Source material:
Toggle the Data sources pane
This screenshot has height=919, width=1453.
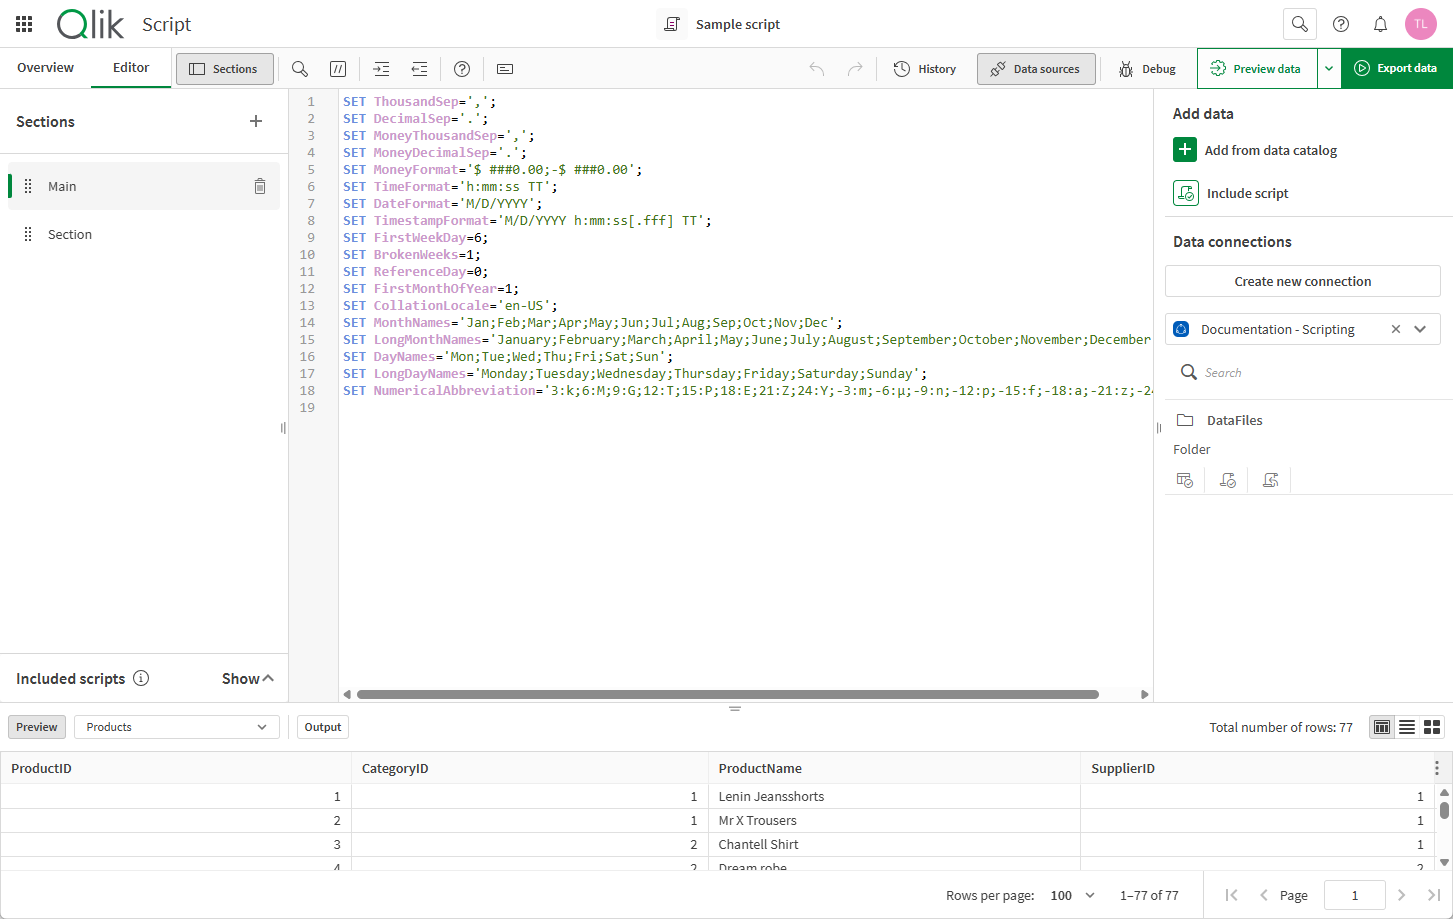tap(1036, 68)
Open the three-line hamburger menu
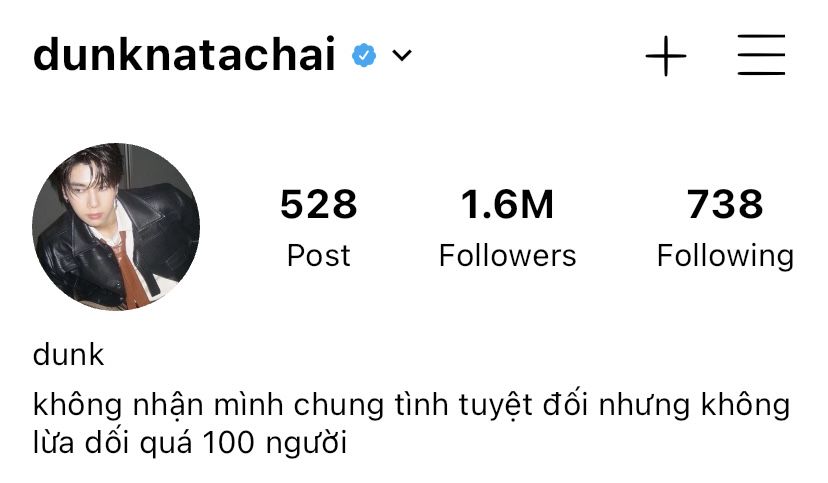The height and width of the screenshot is (483, 828). click(761, 55)
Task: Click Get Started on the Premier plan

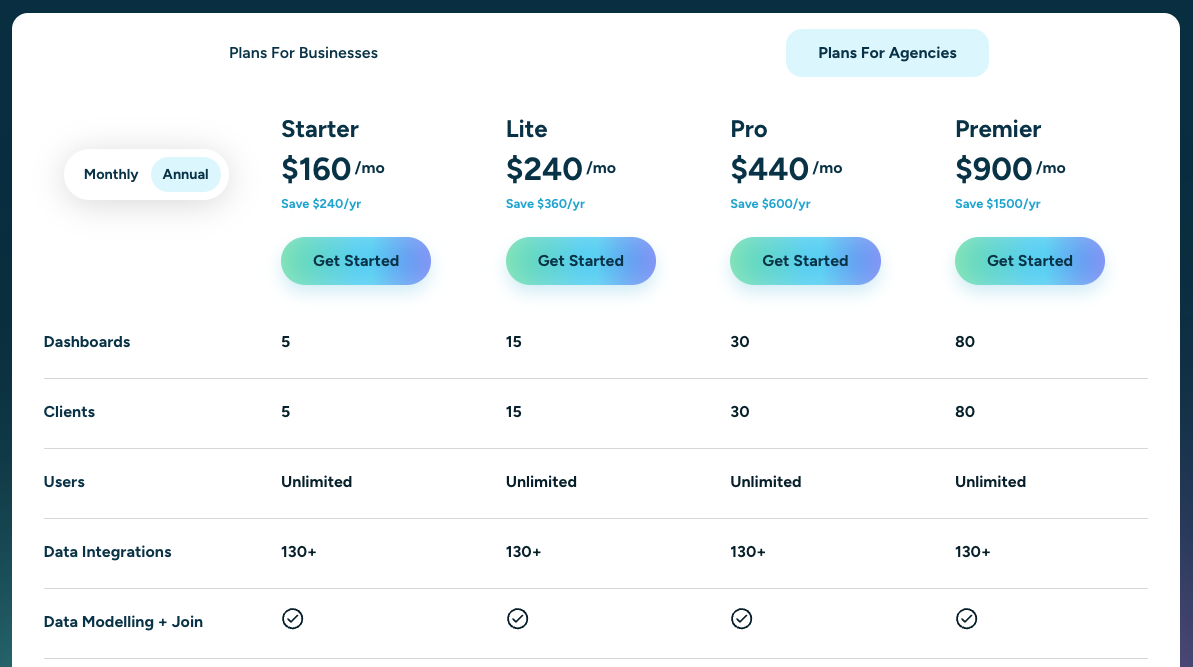Action: pos(1029,260)

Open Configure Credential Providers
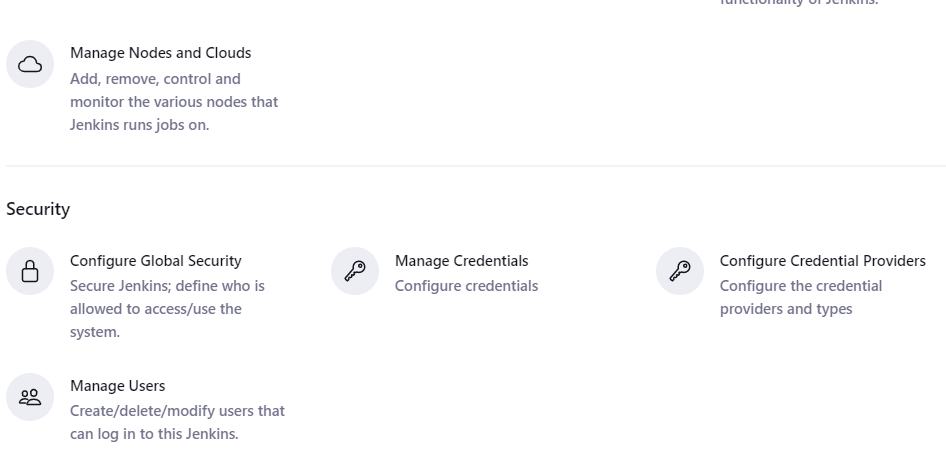click(x=822, y=261)
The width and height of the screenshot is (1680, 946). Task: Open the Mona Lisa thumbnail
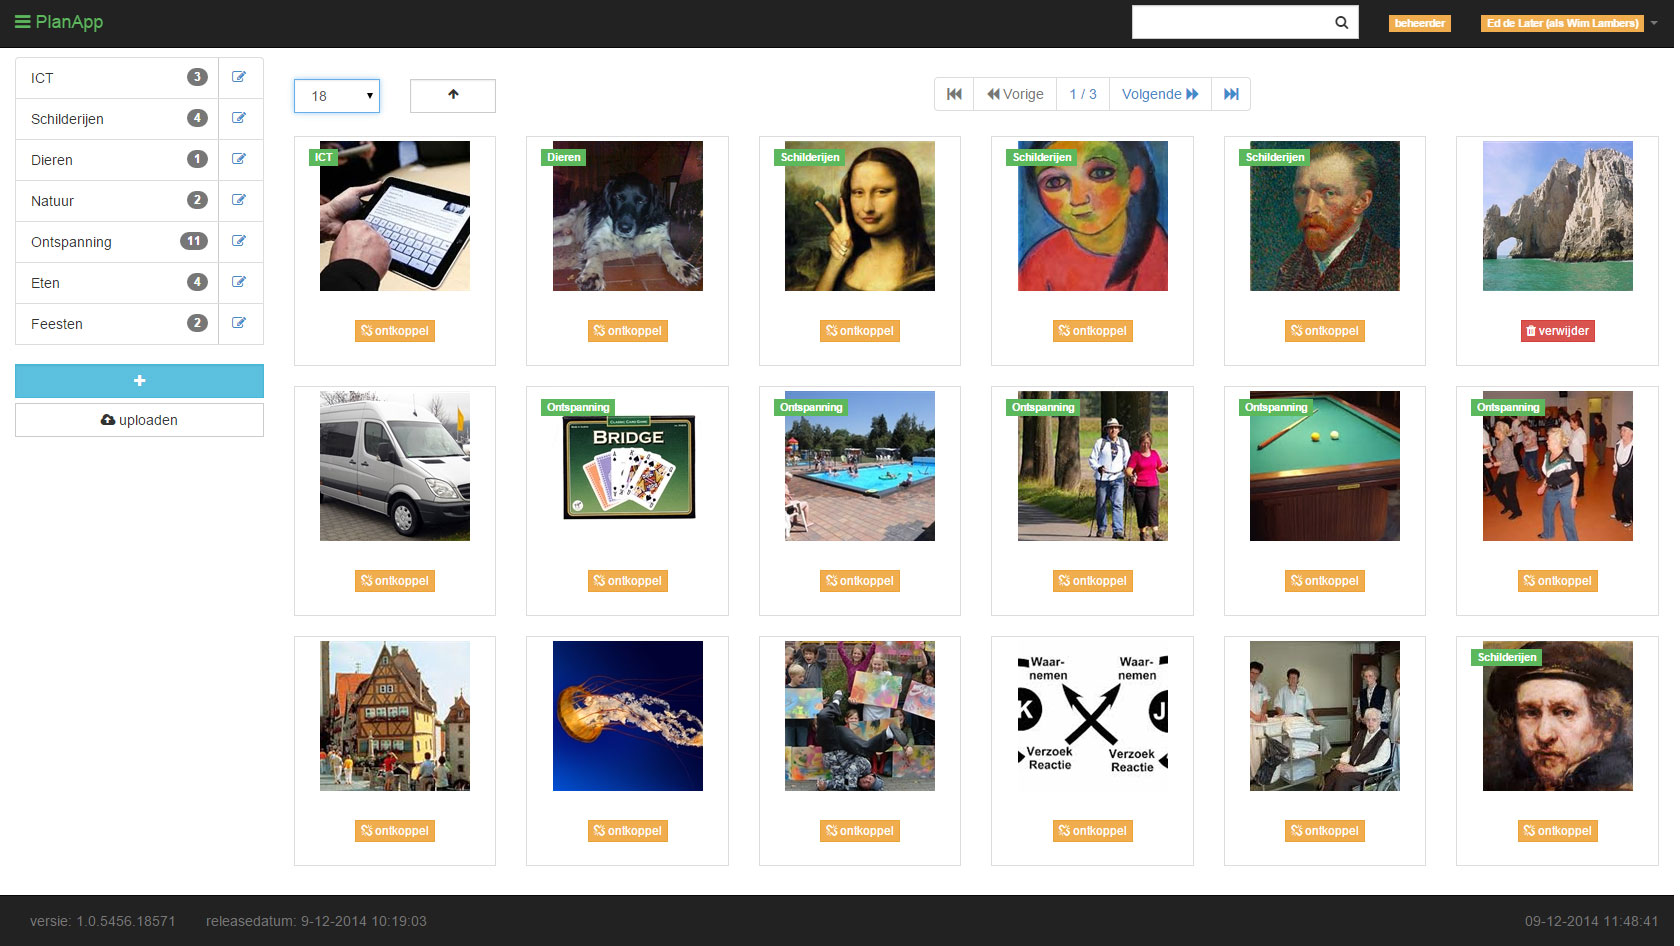coord(860,216)
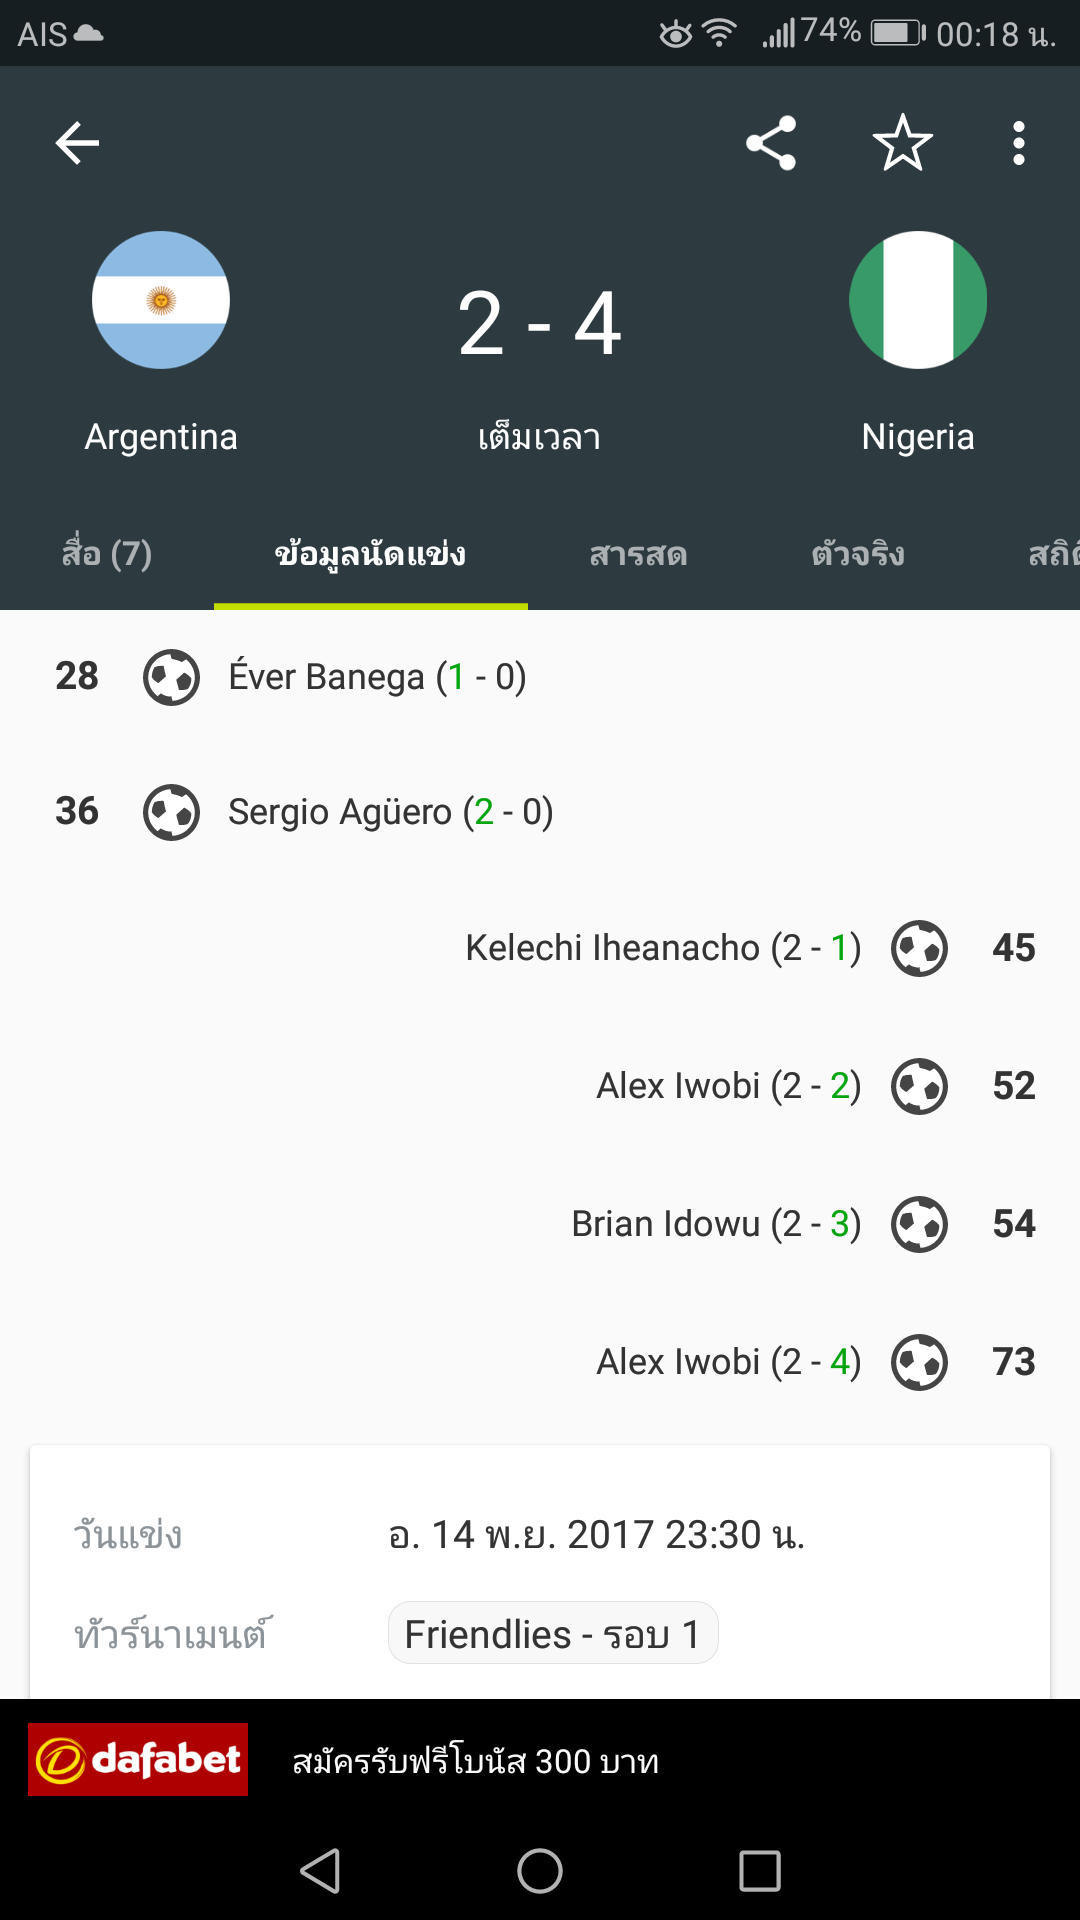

Task to complete: Your answer must be the entries written out word for word, without their pictures.

Result of the exercise:
Toggle the Data sources pane
This screenshot has height=919, width=1453.
tap(1036, 68)
Open the three-line hamburger menu
The height and width of the screenshot is (483, 828). click(761, 55)
Task: Click Get Started on the Premier plan

Action: pos(1029,260)

Open Configure Credential Providers
click(x=822, y=261)
The width and height of the screenshot is (1680, 946). Task: Open the Mona Lisa thumbnail
coord(860,216)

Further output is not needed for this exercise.